DIRECTIONS FOR THIS TASK — If a line of the records contains the string "cursor", copy it out.

(Records drawn from a dataset)
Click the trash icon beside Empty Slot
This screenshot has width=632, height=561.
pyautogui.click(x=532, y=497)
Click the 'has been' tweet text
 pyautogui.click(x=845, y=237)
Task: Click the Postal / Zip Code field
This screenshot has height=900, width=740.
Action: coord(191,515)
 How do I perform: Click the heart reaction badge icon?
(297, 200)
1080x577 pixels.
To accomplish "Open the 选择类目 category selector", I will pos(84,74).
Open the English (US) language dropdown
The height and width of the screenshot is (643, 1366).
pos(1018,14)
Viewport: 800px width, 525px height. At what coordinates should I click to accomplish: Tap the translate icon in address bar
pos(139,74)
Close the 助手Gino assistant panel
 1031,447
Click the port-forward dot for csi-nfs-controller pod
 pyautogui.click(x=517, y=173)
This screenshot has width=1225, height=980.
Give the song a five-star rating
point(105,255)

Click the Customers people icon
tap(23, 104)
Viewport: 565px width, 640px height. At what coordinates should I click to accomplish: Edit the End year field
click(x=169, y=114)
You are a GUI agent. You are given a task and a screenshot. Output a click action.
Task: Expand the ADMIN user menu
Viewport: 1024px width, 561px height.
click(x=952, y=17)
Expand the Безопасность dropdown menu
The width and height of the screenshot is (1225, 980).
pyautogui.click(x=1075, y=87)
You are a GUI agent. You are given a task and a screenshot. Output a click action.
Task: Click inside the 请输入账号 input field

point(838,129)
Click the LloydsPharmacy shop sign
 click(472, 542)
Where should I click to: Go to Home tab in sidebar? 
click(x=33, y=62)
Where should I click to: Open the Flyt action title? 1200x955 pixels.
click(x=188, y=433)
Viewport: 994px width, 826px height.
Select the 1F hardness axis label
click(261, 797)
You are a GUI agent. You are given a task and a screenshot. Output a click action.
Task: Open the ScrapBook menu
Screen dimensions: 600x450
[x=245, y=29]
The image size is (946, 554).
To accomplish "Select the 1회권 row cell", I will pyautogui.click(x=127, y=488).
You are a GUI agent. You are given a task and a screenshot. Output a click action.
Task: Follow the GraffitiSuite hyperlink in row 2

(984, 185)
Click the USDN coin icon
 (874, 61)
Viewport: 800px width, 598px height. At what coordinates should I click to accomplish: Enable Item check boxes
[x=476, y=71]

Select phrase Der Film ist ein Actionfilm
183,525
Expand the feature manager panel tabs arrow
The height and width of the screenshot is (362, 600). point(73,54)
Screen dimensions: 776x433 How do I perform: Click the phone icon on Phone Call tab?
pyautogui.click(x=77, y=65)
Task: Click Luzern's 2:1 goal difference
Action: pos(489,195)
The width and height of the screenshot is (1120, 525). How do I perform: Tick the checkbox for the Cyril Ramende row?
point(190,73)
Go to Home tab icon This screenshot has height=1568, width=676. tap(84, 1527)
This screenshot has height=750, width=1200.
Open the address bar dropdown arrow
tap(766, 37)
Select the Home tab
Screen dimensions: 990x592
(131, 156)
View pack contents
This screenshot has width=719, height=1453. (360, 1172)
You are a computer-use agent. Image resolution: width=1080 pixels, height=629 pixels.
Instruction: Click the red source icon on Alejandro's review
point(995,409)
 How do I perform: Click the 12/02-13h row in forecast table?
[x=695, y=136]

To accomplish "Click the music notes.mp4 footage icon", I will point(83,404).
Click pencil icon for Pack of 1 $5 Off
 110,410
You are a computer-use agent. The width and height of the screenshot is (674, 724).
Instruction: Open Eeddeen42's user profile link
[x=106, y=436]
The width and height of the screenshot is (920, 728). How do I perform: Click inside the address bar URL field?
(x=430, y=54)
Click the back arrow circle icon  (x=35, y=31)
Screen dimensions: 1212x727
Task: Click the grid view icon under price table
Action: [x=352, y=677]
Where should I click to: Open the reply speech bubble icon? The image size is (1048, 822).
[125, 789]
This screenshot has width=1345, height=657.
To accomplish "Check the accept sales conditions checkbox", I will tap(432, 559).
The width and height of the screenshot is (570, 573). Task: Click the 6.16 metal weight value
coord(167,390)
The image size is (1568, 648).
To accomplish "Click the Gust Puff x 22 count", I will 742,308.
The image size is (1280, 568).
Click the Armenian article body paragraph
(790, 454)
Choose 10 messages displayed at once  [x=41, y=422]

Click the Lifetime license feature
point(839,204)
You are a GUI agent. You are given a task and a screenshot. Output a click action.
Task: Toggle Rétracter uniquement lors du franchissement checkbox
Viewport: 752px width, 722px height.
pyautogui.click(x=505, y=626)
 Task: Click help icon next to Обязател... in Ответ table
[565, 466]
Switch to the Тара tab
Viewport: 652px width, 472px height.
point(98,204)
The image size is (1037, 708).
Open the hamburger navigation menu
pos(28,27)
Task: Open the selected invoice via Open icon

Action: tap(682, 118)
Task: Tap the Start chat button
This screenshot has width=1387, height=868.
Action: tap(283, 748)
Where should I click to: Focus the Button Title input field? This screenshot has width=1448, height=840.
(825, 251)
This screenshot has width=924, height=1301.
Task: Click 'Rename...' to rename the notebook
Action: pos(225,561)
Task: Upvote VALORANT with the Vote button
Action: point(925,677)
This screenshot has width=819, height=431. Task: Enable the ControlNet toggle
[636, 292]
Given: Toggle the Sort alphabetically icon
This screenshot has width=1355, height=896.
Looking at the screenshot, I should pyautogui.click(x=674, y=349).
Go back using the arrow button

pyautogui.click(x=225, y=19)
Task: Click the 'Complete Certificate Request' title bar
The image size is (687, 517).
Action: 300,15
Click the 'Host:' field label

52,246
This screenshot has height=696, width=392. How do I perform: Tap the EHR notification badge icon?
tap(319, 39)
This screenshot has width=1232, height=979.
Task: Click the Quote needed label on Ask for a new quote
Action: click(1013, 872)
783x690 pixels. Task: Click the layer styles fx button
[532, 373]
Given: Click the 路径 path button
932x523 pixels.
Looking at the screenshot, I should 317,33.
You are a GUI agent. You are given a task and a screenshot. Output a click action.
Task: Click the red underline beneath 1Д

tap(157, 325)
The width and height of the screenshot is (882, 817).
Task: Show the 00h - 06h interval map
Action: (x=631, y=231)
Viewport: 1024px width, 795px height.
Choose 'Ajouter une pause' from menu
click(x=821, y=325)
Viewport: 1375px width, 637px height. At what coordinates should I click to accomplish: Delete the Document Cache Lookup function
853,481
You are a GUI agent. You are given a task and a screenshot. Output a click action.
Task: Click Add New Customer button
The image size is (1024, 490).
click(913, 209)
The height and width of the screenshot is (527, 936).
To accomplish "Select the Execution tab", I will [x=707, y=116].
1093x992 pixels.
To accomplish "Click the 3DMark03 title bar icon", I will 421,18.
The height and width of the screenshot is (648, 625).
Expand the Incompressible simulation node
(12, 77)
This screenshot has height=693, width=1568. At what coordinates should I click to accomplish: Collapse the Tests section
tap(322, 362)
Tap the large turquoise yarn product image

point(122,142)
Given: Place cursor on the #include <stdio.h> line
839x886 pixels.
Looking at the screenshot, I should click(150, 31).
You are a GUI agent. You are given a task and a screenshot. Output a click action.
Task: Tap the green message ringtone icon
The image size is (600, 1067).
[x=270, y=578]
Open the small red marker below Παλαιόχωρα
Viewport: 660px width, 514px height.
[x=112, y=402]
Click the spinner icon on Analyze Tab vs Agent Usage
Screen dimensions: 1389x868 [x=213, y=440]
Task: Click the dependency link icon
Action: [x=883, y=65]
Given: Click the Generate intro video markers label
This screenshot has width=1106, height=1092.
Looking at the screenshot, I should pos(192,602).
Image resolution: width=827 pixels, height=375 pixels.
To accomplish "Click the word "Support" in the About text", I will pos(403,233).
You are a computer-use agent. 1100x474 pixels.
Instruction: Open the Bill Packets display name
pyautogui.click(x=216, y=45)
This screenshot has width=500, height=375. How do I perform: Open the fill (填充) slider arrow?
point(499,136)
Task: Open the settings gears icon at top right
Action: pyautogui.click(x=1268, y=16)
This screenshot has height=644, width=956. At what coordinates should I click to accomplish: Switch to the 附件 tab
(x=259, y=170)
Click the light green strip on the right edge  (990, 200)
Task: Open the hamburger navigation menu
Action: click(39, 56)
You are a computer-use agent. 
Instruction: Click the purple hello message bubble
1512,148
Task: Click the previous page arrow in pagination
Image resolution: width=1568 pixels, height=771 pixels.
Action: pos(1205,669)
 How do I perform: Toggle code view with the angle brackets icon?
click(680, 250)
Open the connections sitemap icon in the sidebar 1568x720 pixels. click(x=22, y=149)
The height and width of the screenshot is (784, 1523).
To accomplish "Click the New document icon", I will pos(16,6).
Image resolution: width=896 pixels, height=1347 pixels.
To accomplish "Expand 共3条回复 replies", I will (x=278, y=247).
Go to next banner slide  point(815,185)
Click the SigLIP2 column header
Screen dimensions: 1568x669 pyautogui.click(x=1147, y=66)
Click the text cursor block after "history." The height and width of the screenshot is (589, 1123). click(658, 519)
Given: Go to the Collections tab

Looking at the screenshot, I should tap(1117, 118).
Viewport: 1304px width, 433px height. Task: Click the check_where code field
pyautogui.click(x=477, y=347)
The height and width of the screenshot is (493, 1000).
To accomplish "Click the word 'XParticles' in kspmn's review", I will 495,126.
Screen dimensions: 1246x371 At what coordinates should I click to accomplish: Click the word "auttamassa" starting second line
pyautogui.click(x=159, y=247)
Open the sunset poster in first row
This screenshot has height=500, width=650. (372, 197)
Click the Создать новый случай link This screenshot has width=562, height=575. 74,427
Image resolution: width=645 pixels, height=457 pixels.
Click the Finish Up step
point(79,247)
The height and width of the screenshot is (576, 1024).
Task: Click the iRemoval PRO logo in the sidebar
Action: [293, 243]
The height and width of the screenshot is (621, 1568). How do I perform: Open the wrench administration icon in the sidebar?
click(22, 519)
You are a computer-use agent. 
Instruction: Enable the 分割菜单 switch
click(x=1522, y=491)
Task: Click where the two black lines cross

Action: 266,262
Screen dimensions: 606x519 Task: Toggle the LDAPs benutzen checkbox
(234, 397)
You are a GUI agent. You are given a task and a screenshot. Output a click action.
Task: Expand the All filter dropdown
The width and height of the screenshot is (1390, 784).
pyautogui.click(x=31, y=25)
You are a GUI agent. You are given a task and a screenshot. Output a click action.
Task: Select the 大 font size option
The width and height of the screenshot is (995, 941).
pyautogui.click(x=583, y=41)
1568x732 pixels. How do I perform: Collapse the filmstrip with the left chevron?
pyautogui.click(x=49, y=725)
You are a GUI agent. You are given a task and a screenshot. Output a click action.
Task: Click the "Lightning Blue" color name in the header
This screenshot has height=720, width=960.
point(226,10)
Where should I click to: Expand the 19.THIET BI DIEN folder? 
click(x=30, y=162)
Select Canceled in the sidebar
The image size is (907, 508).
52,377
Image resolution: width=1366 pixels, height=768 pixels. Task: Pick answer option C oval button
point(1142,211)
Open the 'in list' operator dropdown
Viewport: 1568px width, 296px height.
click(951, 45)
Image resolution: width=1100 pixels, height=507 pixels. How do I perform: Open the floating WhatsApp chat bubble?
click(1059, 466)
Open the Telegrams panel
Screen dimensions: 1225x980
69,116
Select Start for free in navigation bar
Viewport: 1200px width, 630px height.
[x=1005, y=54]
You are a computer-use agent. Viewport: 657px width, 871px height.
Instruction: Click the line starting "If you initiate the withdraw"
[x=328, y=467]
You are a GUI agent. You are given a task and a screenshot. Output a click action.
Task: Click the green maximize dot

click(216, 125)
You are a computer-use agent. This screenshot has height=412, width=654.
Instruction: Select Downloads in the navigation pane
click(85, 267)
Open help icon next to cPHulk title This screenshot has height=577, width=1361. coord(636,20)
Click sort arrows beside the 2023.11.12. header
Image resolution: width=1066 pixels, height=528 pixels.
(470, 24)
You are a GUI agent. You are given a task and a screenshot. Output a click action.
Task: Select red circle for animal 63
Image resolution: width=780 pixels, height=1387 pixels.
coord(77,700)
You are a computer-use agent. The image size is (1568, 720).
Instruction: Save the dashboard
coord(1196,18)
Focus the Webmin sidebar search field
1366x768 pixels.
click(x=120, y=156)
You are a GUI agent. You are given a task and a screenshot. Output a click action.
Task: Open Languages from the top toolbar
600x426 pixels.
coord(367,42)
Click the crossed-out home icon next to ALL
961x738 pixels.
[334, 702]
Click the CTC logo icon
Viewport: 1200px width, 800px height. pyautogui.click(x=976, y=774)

YOUR SOLUTION —
Given: Place cursor on the #include <stdio.h> line
Click the text cursor block after "history." The height and width of the screenshot is (589, 1123). click(658, 519)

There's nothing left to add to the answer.